## [PROVIDED TEXT]

A NEW campaign to prove the innocence of hanged man Alfred Moore is under way.

A Facebook group has been set up by campaigners to try and clear the name of the man convicted of killing two Huddersfield police officers.

And they plan to raise £5,000 to fund a new bid for a review to the Criminal Cases Review Commission.

They have backing from two of Moore’s nephews, who live in Australia.

One of them Stephen Pogson, who lives in New South Wales, said: “I have watched patiently from afar the frustrated efforts to have Alfred’s case reopened, in an effort to give his surviving children some relief from the intolerable burden they have carried for over 60 years.”

Another nephew, Tony Moore, is to fly to the UK in June to discuss ways of stepping up the campaign.

It was in July 1951 that two police officers, Det Insp Duncan Alexander Fraser, 46, and Pc Arthur Gordon Jagger, 42, were shot and killed whilst keeping observation on a smallholding known as Whinney Close Farm, in Kirkheaton.

The farm was owned by 36-year-old Moore and he was subsequently arrested, charged, convicted and later executed for the murders.

Former detective Steve Lawson, of Kirkheaton, has spent six years examining facts and files on the case and produced a book which insisted Moore was innocent.

Now supporters all over the world have got together to launch a Facebook campaign to prove Moore’s innocence.

A Bradford woman, Linda Holmes, set up the group.

Mr Lawson said: “She has formed the group with the intention of getting justice for Alfred Moore and his family.

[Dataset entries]
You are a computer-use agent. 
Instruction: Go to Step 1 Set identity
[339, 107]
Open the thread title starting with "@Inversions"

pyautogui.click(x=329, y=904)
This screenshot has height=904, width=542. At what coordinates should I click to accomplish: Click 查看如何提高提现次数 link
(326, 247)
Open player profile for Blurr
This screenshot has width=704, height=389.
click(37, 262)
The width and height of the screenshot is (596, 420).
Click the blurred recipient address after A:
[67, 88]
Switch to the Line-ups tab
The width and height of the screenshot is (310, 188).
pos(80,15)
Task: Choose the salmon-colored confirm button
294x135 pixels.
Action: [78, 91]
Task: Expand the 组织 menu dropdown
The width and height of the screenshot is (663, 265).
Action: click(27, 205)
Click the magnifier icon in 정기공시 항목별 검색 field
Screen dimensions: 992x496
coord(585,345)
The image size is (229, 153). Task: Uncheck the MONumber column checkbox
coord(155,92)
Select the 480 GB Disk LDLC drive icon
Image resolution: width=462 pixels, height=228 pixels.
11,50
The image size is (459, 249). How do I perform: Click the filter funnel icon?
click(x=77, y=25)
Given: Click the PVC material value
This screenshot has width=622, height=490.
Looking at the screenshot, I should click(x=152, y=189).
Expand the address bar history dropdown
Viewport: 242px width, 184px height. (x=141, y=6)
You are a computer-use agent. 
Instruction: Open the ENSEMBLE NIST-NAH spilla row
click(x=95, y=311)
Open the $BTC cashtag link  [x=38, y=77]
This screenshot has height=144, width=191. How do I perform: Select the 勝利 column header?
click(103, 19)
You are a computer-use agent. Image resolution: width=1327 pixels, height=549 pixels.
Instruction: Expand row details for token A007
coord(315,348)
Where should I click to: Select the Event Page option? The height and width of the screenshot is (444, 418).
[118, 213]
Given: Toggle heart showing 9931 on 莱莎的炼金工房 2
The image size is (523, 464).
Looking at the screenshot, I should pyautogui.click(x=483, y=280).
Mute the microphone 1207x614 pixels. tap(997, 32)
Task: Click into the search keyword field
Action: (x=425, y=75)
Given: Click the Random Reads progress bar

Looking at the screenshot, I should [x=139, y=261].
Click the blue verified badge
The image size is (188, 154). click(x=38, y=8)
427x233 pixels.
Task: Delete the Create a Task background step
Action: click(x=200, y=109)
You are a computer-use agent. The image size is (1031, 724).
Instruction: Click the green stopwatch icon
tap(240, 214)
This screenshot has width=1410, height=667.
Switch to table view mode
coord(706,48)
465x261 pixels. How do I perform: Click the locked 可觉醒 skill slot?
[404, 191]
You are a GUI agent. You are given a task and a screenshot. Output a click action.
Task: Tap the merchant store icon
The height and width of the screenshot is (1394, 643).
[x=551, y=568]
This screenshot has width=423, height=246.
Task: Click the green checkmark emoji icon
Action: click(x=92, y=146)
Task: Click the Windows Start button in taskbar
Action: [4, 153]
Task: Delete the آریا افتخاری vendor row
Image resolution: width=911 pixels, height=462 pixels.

## [TASK A]
List every person named in the article about the Alfred Moore campaign.
## [TASK B]
Continue the article about the Alfred Moore campaign from the point where it stops.
These entries come from a separate source and have no connection to the article.

## [REPLY A]
Alfred Moore, Stephen Pogson, Tony Moore, Duncan Alexander Fraser, Arthur Gordon Jagger, Steve Lawson, Linda Holmes

## [REPLY B]
“Within a very short space of time we have a membership of over 50 people, all believing that a great injustice has been done and each member has the desire to see that this injustice is put right.

“Huddersfield MP Barry Sheerman has been consulted and in turn he put the group in touch with a solicitor who deals in old cases such as that of Alfred Moore.

“The solicitor advised that the whole medical, pathology and forensic evidence be re-examined by modern day forensic experts with a view to making a fresh application to the Criminal Cases Review Commission.

To do this, we as a group are now challenged with raising £5,000. This will be achieved by donations and funding events over the coming months.

“All of this is being organised by people who have never met, as a group or individually, but who are driven by the belief that an innocent man was sent to the gallows”.

He added: “The fight to clear the name of Alfred Moore, far from being over, is just beginning .

“We believe that in the end common sense and justice will prevail and that finally Alfred can be taken from his unmarked grave in New Wortley Cemetery to a new resting place.”